Maria Antoniak, a natural language processing researcher and data scientist at Cornell University, says when it comes to natural language, it’s an open question whether larger models are the right approach. While some of the best benchmark performance scores today come from large datasets and models, the payoff from dumping near-impractically large amounts of data into massive language models is uncertain.
“The current structure of the field is task-focused, where the community gathers together to try to solve specific problems on specific datasets,” Antoniak told VentureBeat in a previous interview. “These tasks are usually very structured and can have their own weaknesses, so while they help our field move forward in some ways, they can also constrain us. Large models perform well on these tasks, but whether these tasks can ultimately lead us to any true language understanding is up for debate.”
It’s well-established that models like Megatron 530B can amplify the biases in data on which they were trained, and indeed, Microsoft and Nvidia acknowledge that the model “picks up stereotypes and biases from the [training] data.” That’s likely because a portion of the dataset was sourced from communities with pervasive gender, race, physical, and religious prejudices, which curation can’t completely address.
Microsoft and Nvidia claim that they’re “committed to working on addressing [the] problem” and encourage “continued research to help in quantifying the bias of the model.” They also say that any use of Megatron-Turing in production “must ensure that proper measures are put in place to mitigate and minimize potential harm to users,” and follow tenets such as those outlined in Microsoft’s Responsible AI Principles.
“While giant language models are advancing the state of the art on language generation, they also suffer from issues such as bias and toxicity,” Kari added. “Understanding and removing these problems in language models is under active research by the AI community, including at Nvidia. Nvidia is committed to working on addressing this problem. We encourage continued research to help in quantifying the bias of the model.”
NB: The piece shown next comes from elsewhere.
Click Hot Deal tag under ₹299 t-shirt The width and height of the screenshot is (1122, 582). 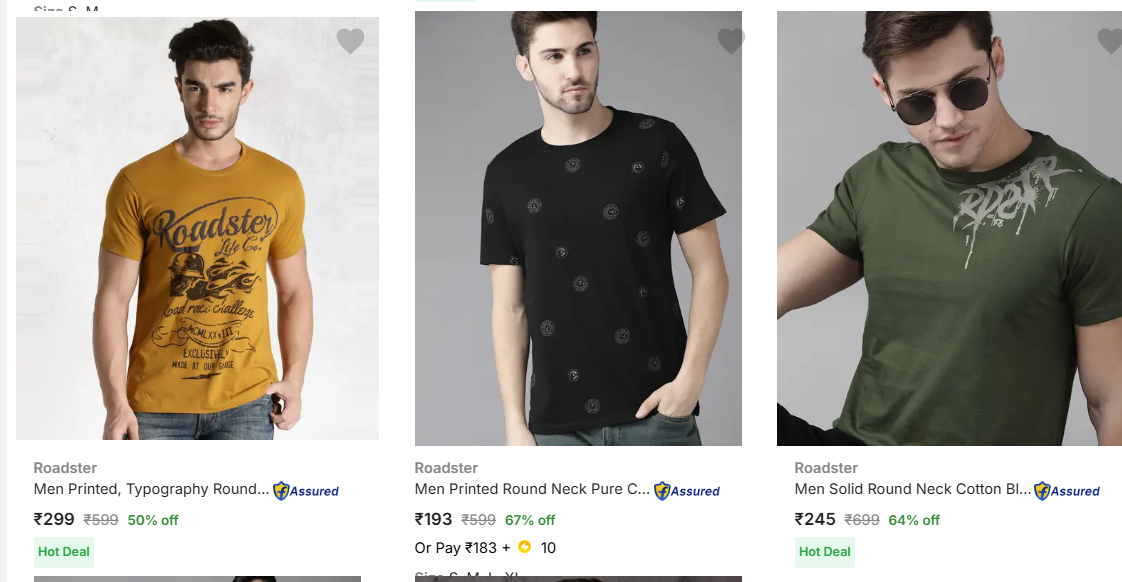point(64,551)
Among others, leading AI researcher Timnit Gebru has questioned the wisdom of building large language models — examining who benefits from them and who is harmed. While bias remains an open challenge, in a sliver of good news, the cost of basic machine learning operations has been falling over the past few years. A 2020 OpenAI survey found that since 2012, the amount of compute needed to train a model to the same performance on classifying images in a popular benchmark — ImageNet — has been decreasing by a factor of two every 16 months. Approaches like network pruning prior to training could lead to further gains.
Whether through pruning, novel hardware, or techniques like meta-learning and neural architecture search, the need for solutions for — or alternatives to — large language models is quickly becoming clear — at least if startups without the resources of large enterprises are to have a fighting chance.